A base do xadrez em Sergipe são as escolas particulares, que em geral, sob a orientação de professores, oferecem aulas e treinamentos duas vezes por semana. A realização da Olimpíada da TV Sergipe, dos jogos das escolas particulares (JEPs) e o projeto Xadrez nas Escolas, do governo federal, implementado desde 2005, deram uma sacudida e incrementada no esporte no Estado. Hoje, qualquer estudante em Sergipe pode ter acesso ao esporte. Em função desse trabalho novos talentos estão despontando.

Professores apontam vários benefícios da prática do xadrez. Entre eles o aumento da capacidade de concentração, do aprendizado e a redução da hiperatividade. “Muitos alunos e pais relatam, e a gente pode constatar, que  há melhora do  rendimento escolar e até das notas,” conta a professora de xadrez (e de inglês) Clara Angélica Paixão. As meninas ainda são minoria nas competições. “Talvez falte mais incentivo ou interesse. Não sei exatamente o motivo, mas sei que elas podem jogar tão bem quanto os meninos”, assegura a professora Clara que também é campeã sergipana de xadrez. Entre os destaques femininos Leni Tabac, 13 anos, que dificilmente sai de um campeonato sem premiação. “Aprendi a jogar com meu pai e gosto de xadrez porque a gente precisa pensar muito e pelas diversas possibilidades de jogadas. Isso termina ajudando na vida da gente”, conta.

               Novos adeptos

 Atenta aos benefícios do esporte, a professora Silvia Menezes, que realiza um trabalho voluntário com jovens carentes do conjunto Fernando Collor, incluiu o xadrez no projeto de reforço escolar que oferece gratuitamente. Além de português, matemática, inglês e música os jovens do Projeto Despertar têm aulas de xadrez. “Eles melhoram na escola e nos campeonatos conseguem sempre bons resultados. O xadrez é um esporte barato, fácil de treinar e que ajuda também na inclusão dos jovens,” conta a professora.

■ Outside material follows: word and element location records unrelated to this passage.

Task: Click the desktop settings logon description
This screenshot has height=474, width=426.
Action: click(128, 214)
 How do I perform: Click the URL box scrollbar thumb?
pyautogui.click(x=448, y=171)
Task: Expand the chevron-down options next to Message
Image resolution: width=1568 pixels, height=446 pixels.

 Incansável na promoção do esporte, o presidente da Federação Sergipana de Xadrez, Ney Lúcio, conta também com o apoio de outros enxadristas dedicados  como o  treinador José Dias, professor nos colégios  Módulo e Purificação. Nos campeonatos, ele  faz questão de acompanhar e incentivar o desempenho dos seus atletas.

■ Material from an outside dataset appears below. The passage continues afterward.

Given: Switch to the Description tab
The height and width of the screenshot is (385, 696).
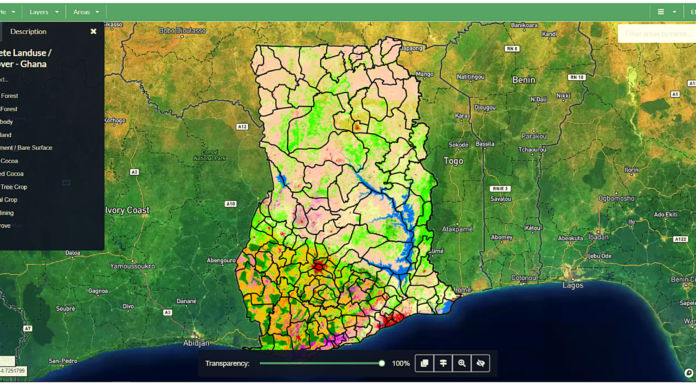Looking at the screenshot, I should click(x=28, y=32).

Reconhecido como esporte, pelo Comitê Olímpico Internacional em 2001, o xadrez não chega a ser uma modalidade, por isso fica fora do Pan, por exemplo, mas tem sua olimpíada específica e campeonatos mundiais em todas as suas categorias. Sergipe já teve enxadristas classificados pra disputas internacionais. Carlos Alberto Viana Júnior, hoje advogado da Federação, campeão brasileiro universitário, chegou a se classificar para o campeonato universitário na Rússia.. “O patrocínio demorou a chegar e ele terminou perdendo o prazo para participar do jogo”, conta Ney Lúcio, que se empenha para que o xadrez em Sergipe tome outro rumo.